使うツールとか、やり慣れている方法って、それよりも良いものがあるにしても、移行するのってなかなか難しいですよね。頭というか体が慣れちゃっている感じ。物理学的に言えば、惰性……じゃなくて慣性の法則っぽい雰囲気です。

その慣性が働いている方法だとスムーズにできるんだけど、そうでない方法だとうまくいかなかったり、苦手意識が生まれちゃったりして、結果それが慣れることを遠ざけて、結局うまくいかない、みたいな悲しい疎外は結構あります。

たとえば、我が家では家事は比較的分担しているのですが、だいたい掃除機をかけるのは妻の仕事でした。なぜかと言えば、なんとなく私は掃除機のゴミパックを替えるのに苦手意識を感じていたからです。そんなに難しい作業でないことは頭ではわかっていますが、やり慣れていないので面倒そうに感じられて、それが面倒だからそもそも掃除機を使わない、という期間が長く続きました。

一方、一度意を決して掃除機のゴミパックを替えてみたら、やっぱり思っているよりも全然簡単だとわかり、それ以降はグイグイ掃除機をかけています。線を越えたら風景が変わることって結構あります。

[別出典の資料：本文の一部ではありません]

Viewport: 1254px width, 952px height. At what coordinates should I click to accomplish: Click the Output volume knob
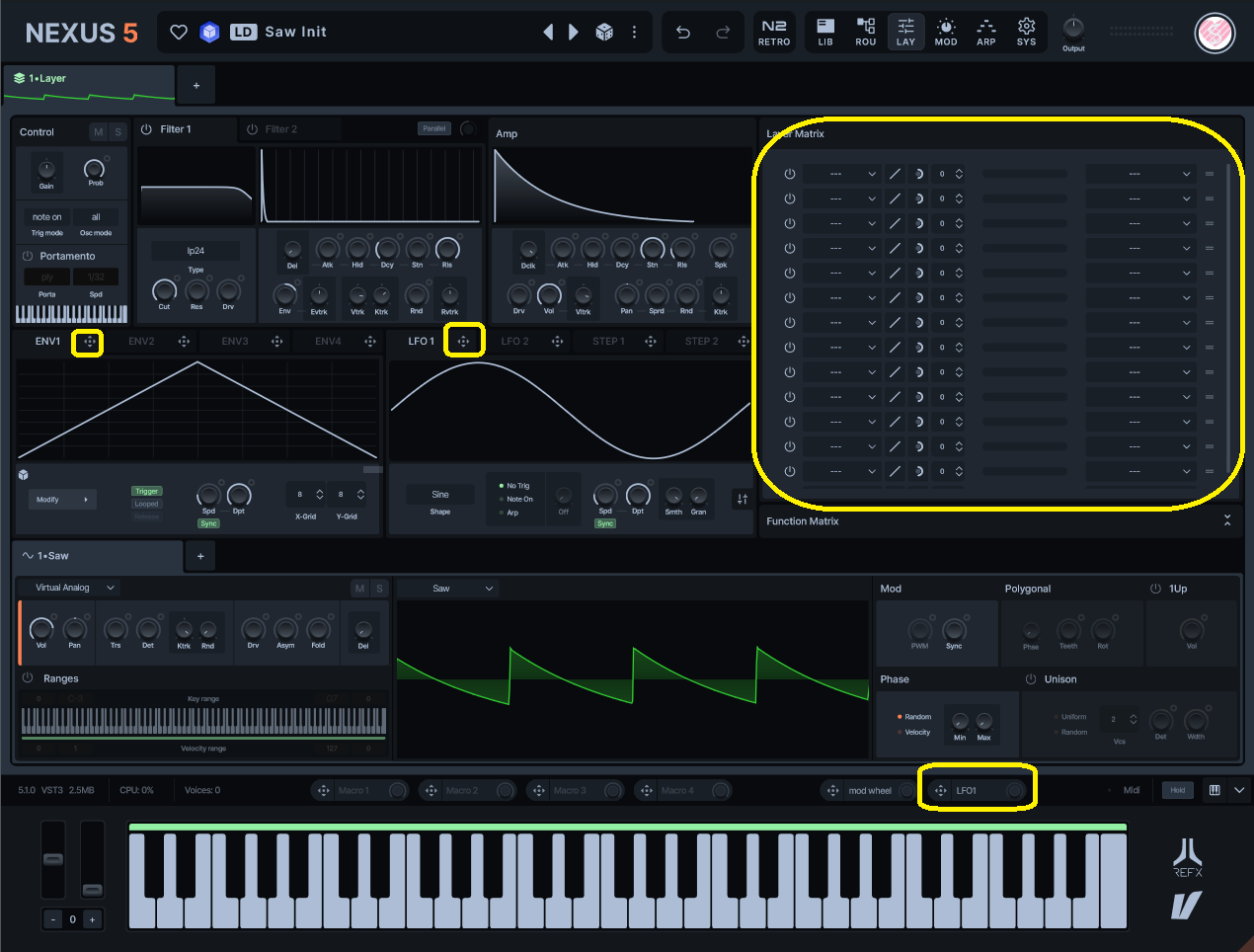(x=1073, y=28)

あるいは、つい最近メルマガ作成に必要な作業を自動化しました。複数の媒体に合わせた原稿パターンを作成し、ついでにepubファイルを作って、ダウンロード用のサーバーにアップする、という一連の手順をスクリプトで代替するものです。

たぶんそれまでは、一連の手順に20分かそこらはかかっていたと思います。で、それが「make
」コマンド一発で終わるようになったのです。信じられない効率化です。

そうしたことが可能なのは知っていました。一応プログラミングの知識も、日曜大工レベルではあります。でも、自動化には手を付けていませんでした。なんだか面倒そうだからです。

おかしなものだと思います。もうメルマガ515週続けているので、私はその作業を515回やってきたことになります。20分が、515回。あんまり計算したくない合計時間が出てきそうです。

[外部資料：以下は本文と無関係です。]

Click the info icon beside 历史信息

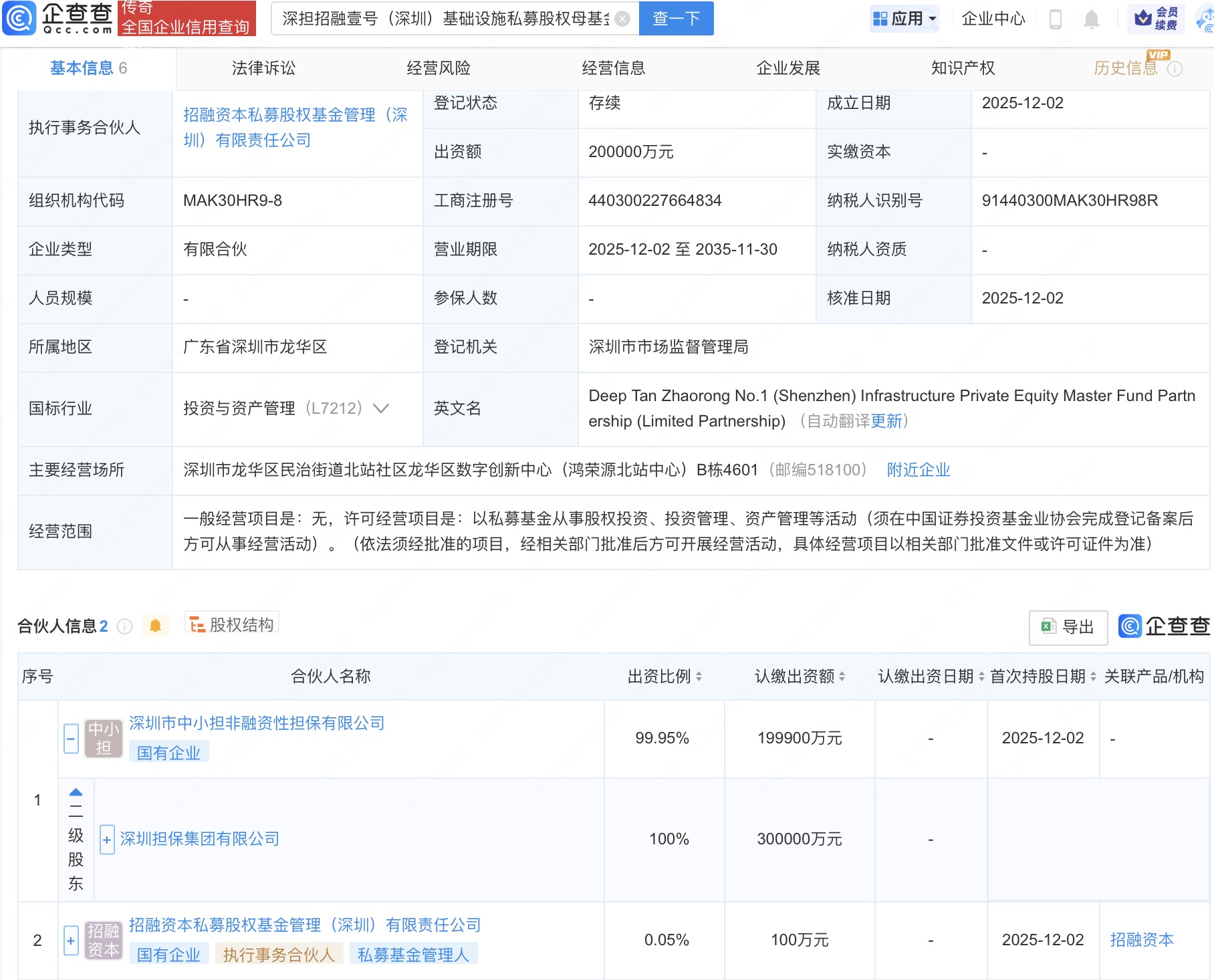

そのスクリプトを書くのには半日以上かかりましたが、そんな時間は余裕でペイできるくらいの効率化は得られるでしょう。つまり、トータルで見れば、よっぽど「面倒」なことを私は続けてきたのです。

それもこれも、そのスクリプトを書くのが「面倒だ」と感じられたことが原因です。手動でやるのは、慣れているから、手間と時間はかかるけれども、ほとんど惰性でできる。でも、スクリプトを書くには、いろいろ新しい知識を学んで、試行錯誤しなければならない。その「新しい行為」が持つコストが、とんでもなく大きく感じられたのです。

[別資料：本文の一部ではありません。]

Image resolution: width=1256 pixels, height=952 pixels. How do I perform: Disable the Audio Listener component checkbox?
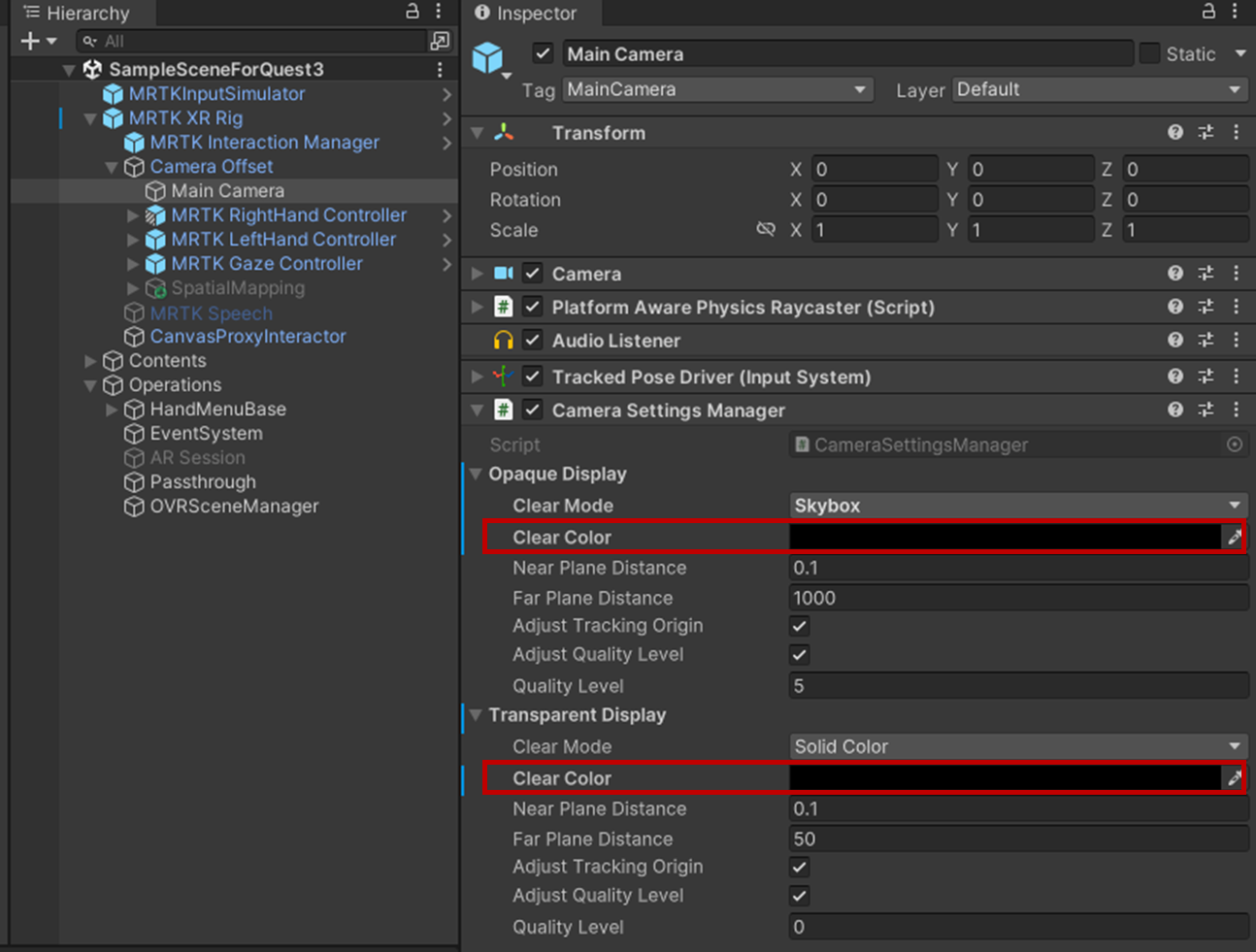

この二つの例は、私がその境界線を乗り越えたから語れていますが、今でも地下倉庫のワインセラーのように、じっくりと熟成を重ねている「面倒な作業」はたくさんあるのでしょう。境界線を越えた人間から見たら、「なぜそんなことをやっているのかわからない」と首をかしげられることを、「いや、面倒だから」という(一見不合理で、でも当人にとっては完全に合理的な)理由によって、粛々と続けるような。

もし、育てたい人の力があるとしたら、そうした慣性をエイヤっと乗り越える力なのでしょう。あんまり、乗り越えすぎても、落ち着きがなくなりそうですが。